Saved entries

--------

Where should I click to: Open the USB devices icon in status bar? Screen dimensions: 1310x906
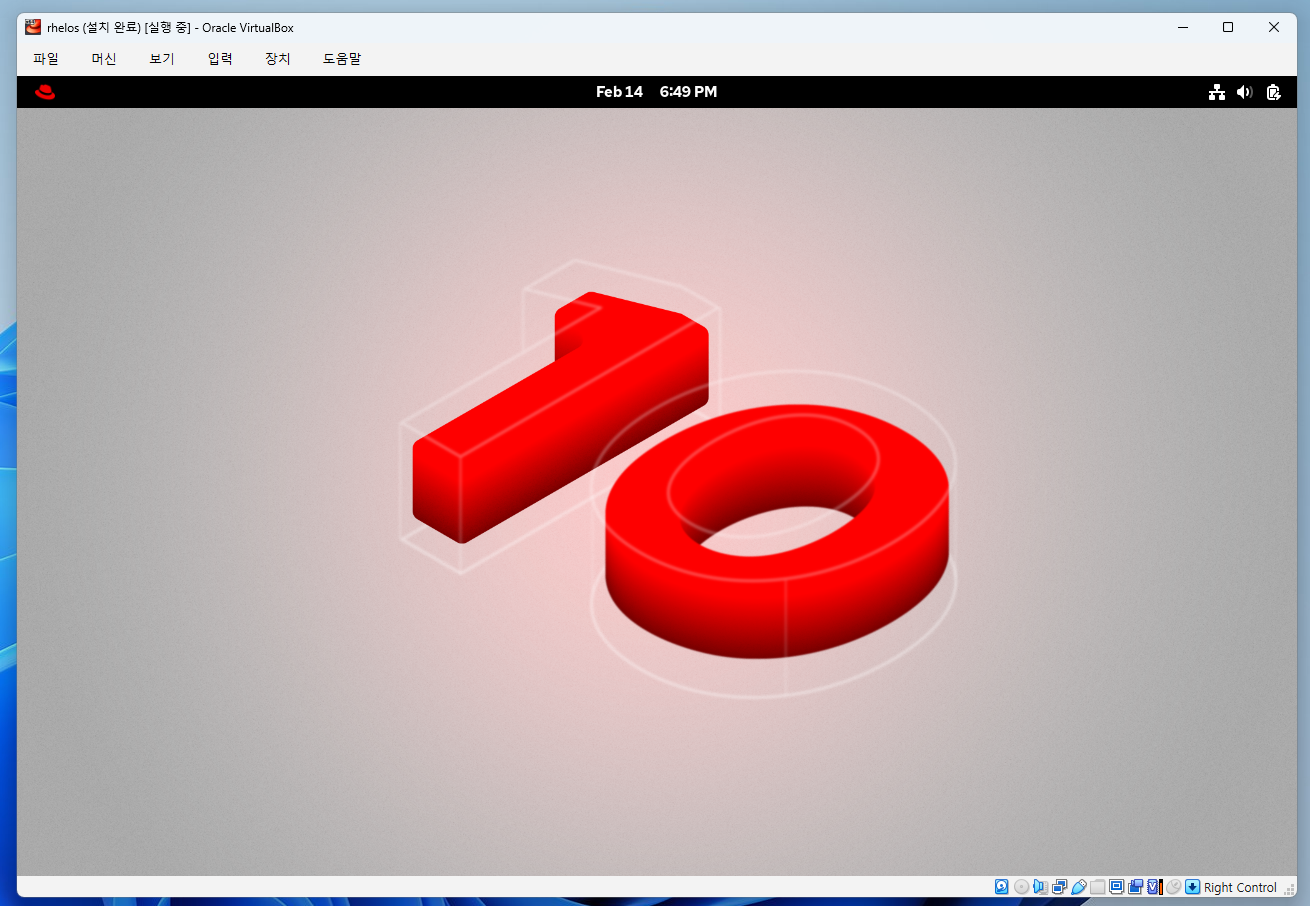click(1079, 887)
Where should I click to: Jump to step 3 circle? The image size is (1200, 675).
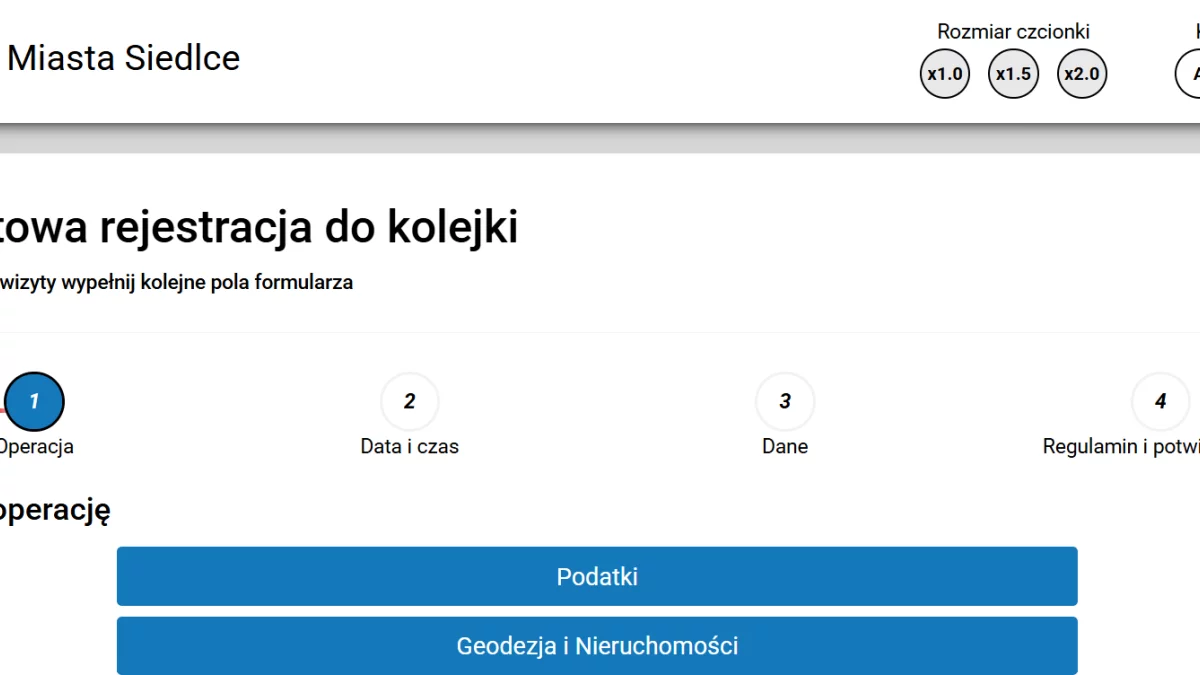(785, 401)
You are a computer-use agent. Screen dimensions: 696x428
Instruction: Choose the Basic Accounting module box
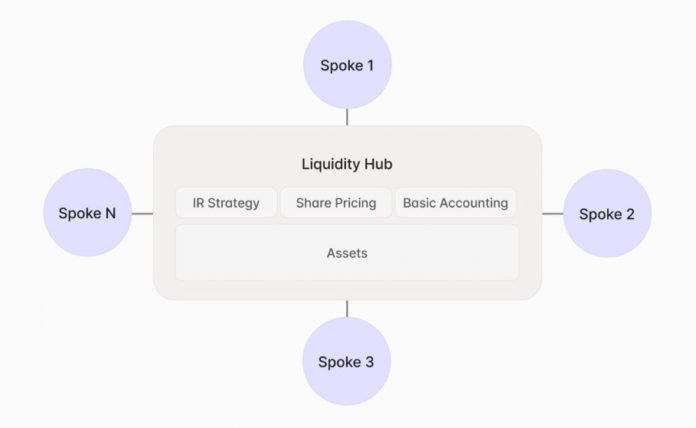tap(455, 203)
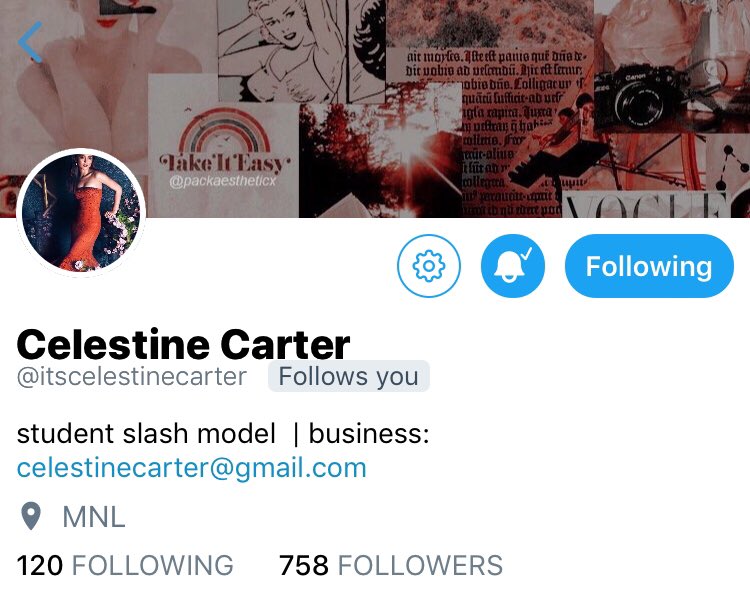
Task: View the 758 Followers list
Action: coord(391,565)
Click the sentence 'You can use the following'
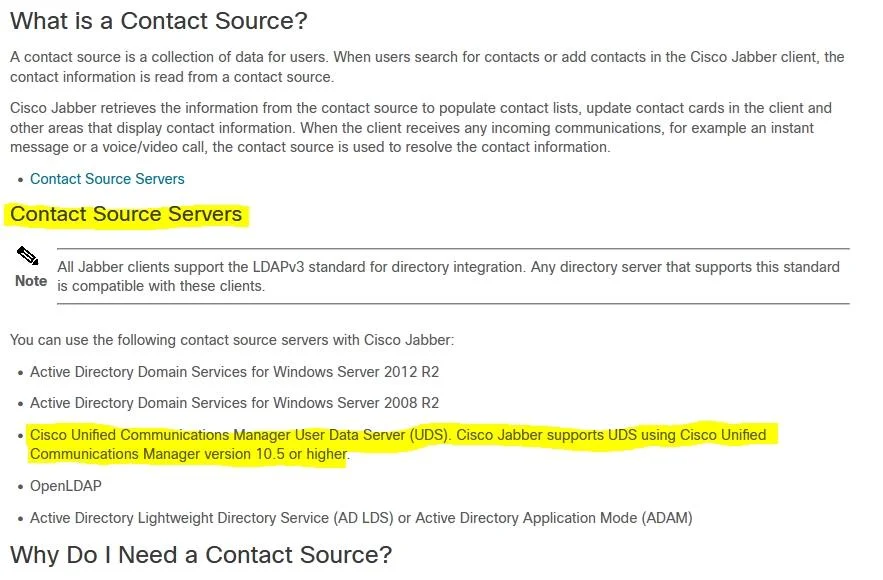Screen dimensions: 883x580 (x=231, y=340)
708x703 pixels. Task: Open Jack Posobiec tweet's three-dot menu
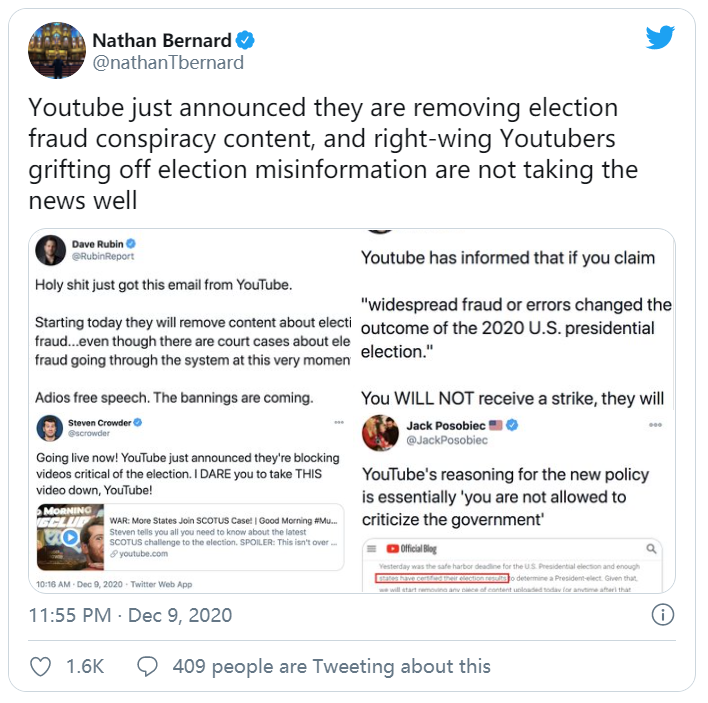655,425
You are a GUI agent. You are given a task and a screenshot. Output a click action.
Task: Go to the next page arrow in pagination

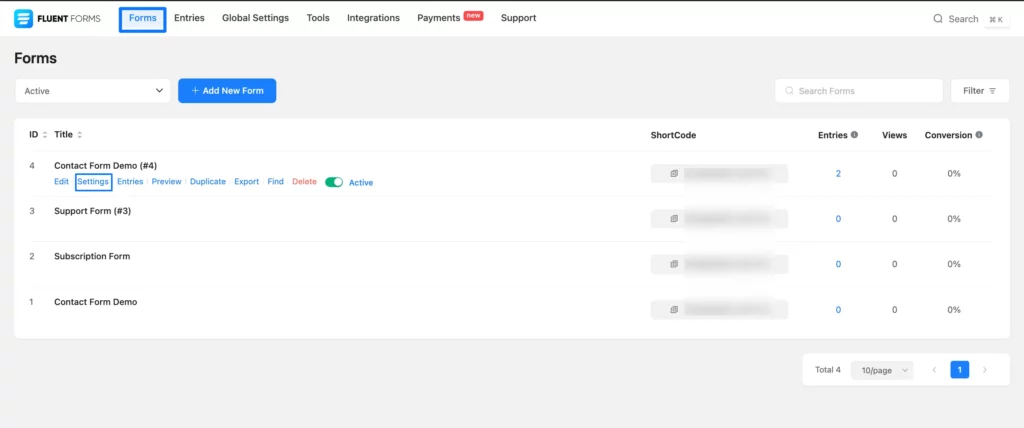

--------

* Activity *
Every line between the one containing "You are a GUI" and the last line of the data above, both included, should be copied exactly, but not the pictures.

* Your response *
You are a GUI agent. You are given a task and a screenshot. Output a click action.
Task: Go to the next page arrow in pagination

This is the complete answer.